Lightning-carved channels in plastic form scaffolding for tiny blood vessels

Lightning Trigger A Lichtenberg figure being created by a tap from a nail. In just a few hundred nanoseconds, electrons trapped in plastic exit suddenly as a bright, branching spark. You can buy the resulting figures at teslamania.com. Mike Walker

Lightning bolts may not bring Frankenstein to life, but their blood vessel-like patterns could form the foundation for artificial organs. That would rely on a known lab trick that imprints electricity patterns inside plastic blocks.
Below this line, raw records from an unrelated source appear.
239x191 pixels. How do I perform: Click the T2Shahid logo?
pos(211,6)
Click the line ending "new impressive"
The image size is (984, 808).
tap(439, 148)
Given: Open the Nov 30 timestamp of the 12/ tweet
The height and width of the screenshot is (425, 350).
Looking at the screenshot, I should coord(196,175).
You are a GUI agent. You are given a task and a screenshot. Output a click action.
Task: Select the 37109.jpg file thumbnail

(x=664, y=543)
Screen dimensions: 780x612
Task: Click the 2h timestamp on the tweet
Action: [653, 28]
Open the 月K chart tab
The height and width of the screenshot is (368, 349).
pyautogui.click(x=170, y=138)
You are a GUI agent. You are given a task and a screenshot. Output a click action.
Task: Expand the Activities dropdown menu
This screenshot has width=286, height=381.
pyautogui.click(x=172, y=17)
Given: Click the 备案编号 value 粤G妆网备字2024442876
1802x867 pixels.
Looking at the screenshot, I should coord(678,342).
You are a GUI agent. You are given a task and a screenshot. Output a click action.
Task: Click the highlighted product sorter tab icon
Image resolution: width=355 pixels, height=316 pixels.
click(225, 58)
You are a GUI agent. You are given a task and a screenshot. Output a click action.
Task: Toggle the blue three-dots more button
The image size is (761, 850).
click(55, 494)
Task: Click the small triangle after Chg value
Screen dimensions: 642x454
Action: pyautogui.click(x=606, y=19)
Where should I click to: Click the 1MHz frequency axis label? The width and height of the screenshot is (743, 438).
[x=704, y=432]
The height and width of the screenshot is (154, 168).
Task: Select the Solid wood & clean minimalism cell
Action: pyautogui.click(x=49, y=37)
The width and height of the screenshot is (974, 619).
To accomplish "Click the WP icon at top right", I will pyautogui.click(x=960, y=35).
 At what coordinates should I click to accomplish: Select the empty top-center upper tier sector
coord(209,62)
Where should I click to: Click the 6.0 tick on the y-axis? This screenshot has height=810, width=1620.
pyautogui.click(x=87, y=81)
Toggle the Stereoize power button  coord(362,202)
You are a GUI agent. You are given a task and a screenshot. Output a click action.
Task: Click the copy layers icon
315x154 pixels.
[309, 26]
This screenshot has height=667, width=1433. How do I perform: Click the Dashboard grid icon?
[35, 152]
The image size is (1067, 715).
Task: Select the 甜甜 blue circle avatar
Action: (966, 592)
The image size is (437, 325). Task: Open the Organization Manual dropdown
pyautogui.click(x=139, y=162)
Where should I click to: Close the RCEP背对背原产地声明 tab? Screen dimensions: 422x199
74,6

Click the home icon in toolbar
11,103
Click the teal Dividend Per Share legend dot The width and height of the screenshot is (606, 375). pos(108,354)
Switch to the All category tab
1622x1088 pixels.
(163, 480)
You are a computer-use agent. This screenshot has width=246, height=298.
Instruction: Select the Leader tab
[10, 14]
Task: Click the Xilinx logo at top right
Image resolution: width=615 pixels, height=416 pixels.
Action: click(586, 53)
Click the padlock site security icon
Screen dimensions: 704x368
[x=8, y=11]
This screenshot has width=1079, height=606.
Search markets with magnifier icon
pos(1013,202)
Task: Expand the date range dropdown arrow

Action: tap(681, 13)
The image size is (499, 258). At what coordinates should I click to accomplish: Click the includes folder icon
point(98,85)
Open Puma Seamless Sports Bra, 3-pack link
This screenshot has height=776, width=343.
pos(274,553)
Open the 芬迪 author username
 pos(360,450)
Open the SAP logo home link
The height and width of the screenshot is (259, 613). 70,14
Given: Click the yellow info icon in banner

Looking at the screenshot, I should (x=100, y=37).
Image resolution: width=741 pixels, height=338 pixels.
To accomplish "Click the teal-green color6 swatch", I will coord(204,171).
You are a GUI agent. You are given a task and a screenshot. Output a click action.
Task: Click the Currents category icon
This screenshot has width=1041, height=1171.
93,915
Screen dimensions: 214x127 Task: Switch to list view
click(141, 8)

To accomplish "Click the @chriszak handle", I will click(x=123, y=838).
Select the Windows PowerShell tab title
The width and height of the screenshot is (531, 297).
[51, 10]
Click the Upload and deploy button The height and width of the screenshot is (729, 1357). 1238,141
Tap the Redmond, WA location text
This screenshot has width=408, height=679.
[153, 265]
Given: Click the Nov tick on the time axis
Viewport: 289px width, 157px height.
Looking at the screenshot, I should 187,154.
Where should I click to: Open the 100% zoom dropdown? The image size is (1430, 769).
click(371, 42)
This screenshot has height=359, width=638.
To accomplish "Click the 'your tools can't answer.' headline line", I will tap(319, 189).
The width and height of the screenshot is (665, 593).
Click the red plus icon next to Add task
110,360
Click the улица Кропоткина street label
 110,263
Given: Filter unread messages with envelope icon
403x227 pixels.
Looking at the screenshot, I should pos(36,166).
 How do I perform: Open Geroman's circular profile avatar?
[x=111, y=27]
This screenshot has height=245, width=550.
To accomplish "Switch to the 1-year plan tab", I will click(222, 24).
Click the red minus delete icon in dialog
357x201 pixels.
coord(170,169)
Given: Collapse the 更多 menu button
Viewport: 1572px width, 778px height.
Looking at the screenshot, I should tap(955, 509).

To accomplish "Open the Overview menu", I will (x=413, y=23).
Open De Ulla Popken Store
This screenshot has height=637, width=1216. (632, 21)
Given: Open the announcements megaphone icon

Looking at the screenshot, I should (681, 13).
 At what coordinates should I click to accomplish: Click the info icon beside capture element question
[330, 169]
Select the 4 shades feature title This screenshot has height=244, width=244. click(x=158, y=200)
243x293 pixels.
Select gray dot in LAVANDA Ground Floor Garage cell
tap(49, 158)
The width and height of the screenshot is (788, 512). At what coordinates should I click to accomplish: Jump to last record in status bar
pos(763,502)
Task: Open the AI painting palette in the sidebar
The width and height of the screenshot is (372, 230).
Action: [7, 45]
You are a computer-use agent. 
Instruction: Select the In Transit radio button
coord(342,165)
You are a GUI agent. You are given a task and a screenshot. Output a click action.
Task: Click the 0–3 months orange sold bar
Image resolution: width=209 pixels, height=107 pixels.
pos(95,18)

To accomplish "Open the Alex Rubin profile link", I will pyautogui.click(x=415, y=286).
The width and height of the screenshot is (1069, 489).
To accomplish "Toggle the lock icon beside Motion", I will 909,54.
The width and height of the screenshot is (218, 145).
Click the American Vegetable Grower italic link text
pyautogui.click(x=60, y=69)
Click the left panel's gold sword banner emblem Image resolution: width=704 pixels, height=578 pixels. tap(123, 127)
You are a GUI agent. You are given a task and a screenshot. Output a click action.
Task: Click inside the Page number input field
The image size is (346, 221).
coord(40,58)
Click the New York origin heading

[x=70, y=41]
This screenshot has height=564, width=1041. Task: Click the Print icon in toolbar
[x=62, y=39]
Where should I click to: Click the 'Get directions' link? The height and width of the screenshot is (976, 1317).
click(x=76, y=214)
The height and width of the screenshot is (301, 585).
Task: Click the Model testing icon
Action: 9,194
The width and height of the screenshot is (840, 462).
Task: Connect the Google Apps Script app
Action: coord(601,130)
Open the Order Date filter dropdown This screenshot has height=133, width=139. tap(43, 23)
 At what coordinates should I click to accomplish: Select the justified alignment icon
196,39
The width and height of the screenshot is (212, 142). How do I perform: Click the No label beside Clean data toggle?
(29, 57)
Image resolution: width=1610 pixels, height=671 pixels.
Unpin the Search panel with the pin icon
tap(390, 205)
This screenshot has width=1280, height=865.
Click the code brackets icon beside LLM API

It's known that driving a nail into one end of an electrically charged block results in an electric discharge running throughout the plastic. PopSci previously examined this process of trapping lightning, so to speak.

Now researchers at Texas A&M University hope that those pretty feathery patterns could find a use, channeling bodily fluids through artificial organs. Discovery News reports that the lighting-carved tunnels resemble veins and arteries near the spot where nails are driven into the blocks, while the patterns deeper within the block appear more like smaller capillaries.

Tests with biodegradable plastic blocks created a network of potential blood vessels within seconds. That beats the current method of painstakingly building 3-D artificial channels one layer at a time. Such research also shows that scientists need not recreate nature's patterns exactly, as long as they can use adequate methods to build functional networks of blood vessels or even nerve cells.

However, don't expect your ready-made artificial organs to arrive too quickly. The biodegradable plastic blocks can form the scaffolding for actual cells to build on, but scientists have yet to implant such cells and attempt to build a functioning organ in this manner.